Let's say that $M,N$ are two invertible $n\times n$ integer matrices, such that all their eigenvalues are greater than $1$ in magnitudes. Then we define $$K_M:=(M^{-1}\mathbb{Z}^d)\cap[0,1)^n,\quad K_N=(N^{-1}\mathbb{Z}^d)\cap[0,1)^n.$$ Then $K_M$ is precisely the complete set of representatives of distinct cosets of the quotient group $(M^{-1}\mathbb{Z}^n)/\mathbb{Z}^n$, and similarly for $K_N$.
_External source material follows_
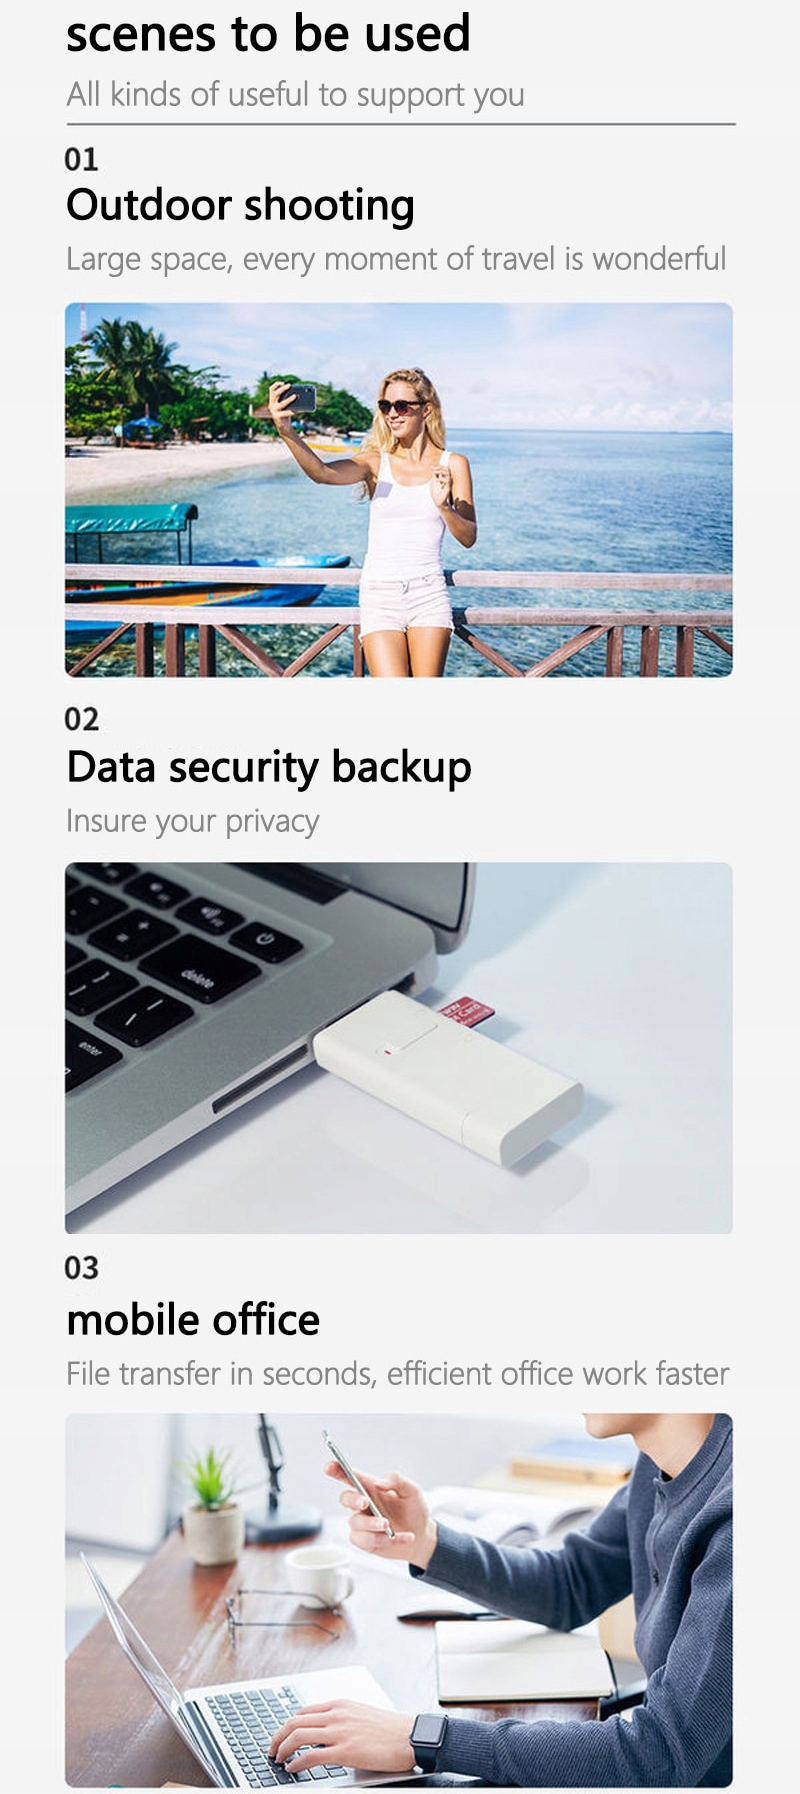Click the 'scenes to be used' title
Viewport: 800px width, 1794px height.
pyautogui.click(x=268, y=34)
Now let's consider $$K_{M,N}:=K_M\cap K_N.$$ If $n=1$, then we see that $M,N$ are integers with magnitudes greater than $1$. Then it's not difficult to see that $d\in K_{M,N}$ if and only if $d$ is of the form
$$\frac{j}{gcd(M,N)},\quad j=0,\dots,gcd(M,N)-1.$$ Thus in this case $$K_{M,N}=K_{gcd(M,N)}=(gcd(M,N)^{-1}\mathbb{Z})\cap[0,1).$$ My question is, what happens if the dimention $n\geq 2$? can we always find an invertible integer matrix $A$ such that $K_M\cap K_N=K_A$? Here $K_A=(A^{-1}\mathbb{Z}^n)\cap[0,1)^n$.
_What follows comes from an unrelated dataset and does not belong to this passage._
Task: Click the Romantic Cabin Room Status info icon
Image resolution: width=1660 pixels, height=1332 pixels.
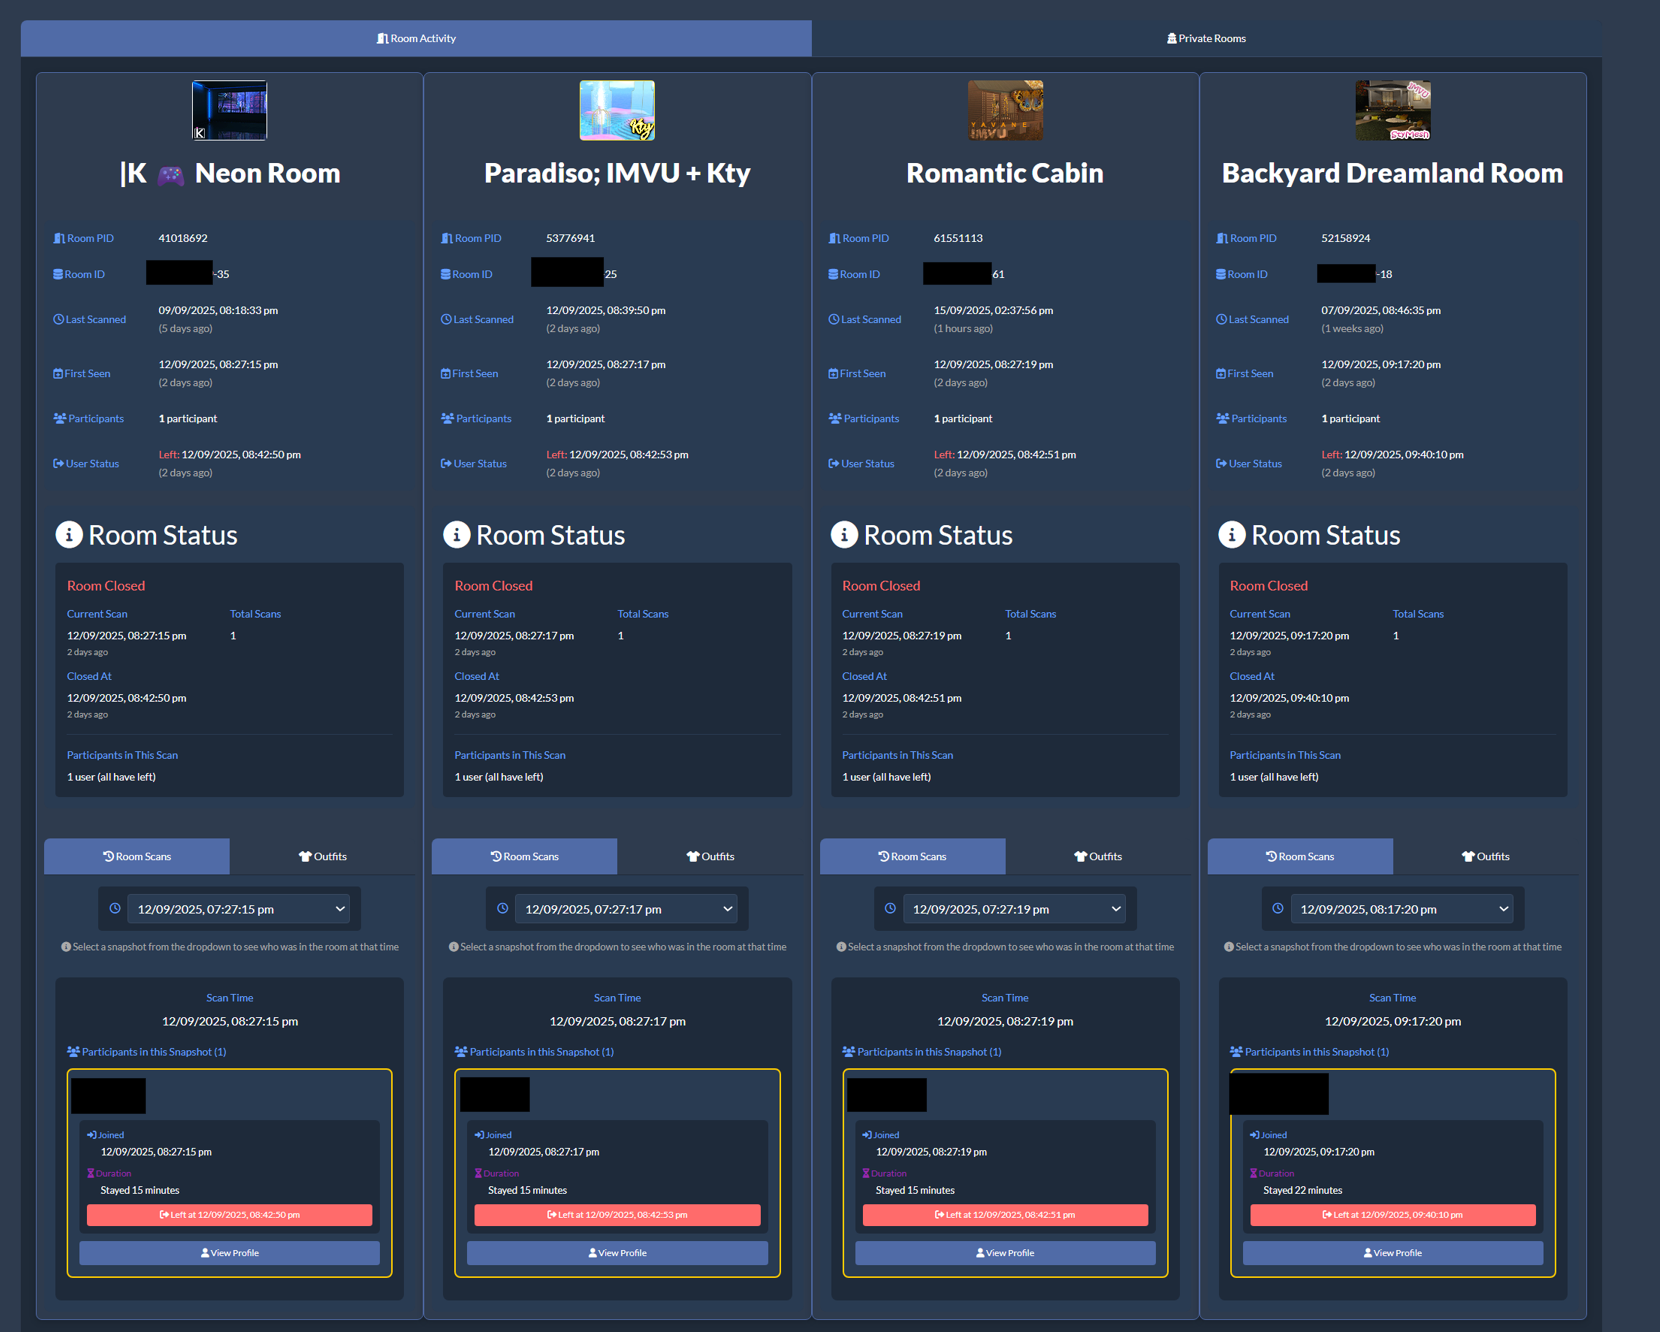Action: pyautogui.click(x=844, y=535)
What I thought is the following: let $$G_M:=(M^{-1}\mathbb{Z}^n)/\mathbb{Z}^n,\quad G_N:=(N^{-1}\mathbb{Z}^n)/\mathbb{Z}^n.$$ Denote
$$\Omega_{M,N}:=\{k+\mathbb{Z}^d:k\in K_{M,N}\}.$$ Then we can view $\Omega_{M,N}$ as a normal subgroup of $G_M$, and also a normal subgroup of $G_N$. Now the question becomes: is there an invertible integer matrix $A$ such that $(A^{-1}\mathbb{Z}^n)/\mathbb{Z}^n=\Omega_{M,N}$?
At this point I cannot proceed further. Any help will be greately appreciated.